This beautiful wine region was once known simply as Chianti (which you can see on the map above) and is framed by Florence to the north and Siena to the south in a timeless landscape of hilltop towns, ancient farmhouses, castles, dense forests, cypress trees, olive groves and vineyards.
Centuries of winemaking ancestry have left evidence of fine wines from the steep rocky slopes of three river valleys in the heart of Tuscany: the Val di Pesa, Val di Greve and Val d’Arbia, the area now known as Chianti Classico. La storia rivela secoli di aspri conflitti nella regione, a partire dal XII secolo, quando fu campo di battaglia tra le due città e, forse proprio a causa di questi conflitti territoriali, è stata mappata e rimappata con un buon grado di precisione. This mapping led to a rich understanding of the complexities of the area and in turn brought out an elaborate knowledge of soils and viticulture.
In 1716 Grand Duke Cosimo III de’ Medici issued an edict outlining the boundaries of the region considered ideal for the production of high-quality wines, but it was not until 1924 that the Chianti Classico Consortium, also known as the “Black Rooster,” was established.
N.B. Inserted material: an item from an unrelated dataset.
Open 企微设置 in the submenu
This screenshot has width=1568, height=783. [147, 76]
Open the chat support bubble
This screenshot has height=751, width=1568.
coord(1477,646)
The Consortium still thrives today, and we are proud to be a member of this group that not only coordinates regional marketing, but was also instrumental in the recognition of the Chianti Classico cultural landscape on the UNESCO World Heritage List.
If you would like to know how the Black Rooster became associated with our region, here is a short film worth watching https://leggenda.chianticlassico.com/. Those who want to learn more about the Chianti Classico region might appreciate Alessandro Masnaghetti’s wonderful new book “Chianti Classico: the complete atlas of UGA vineyards”: https://www.enogea.it/en/product/chianti-classico-the-atlas.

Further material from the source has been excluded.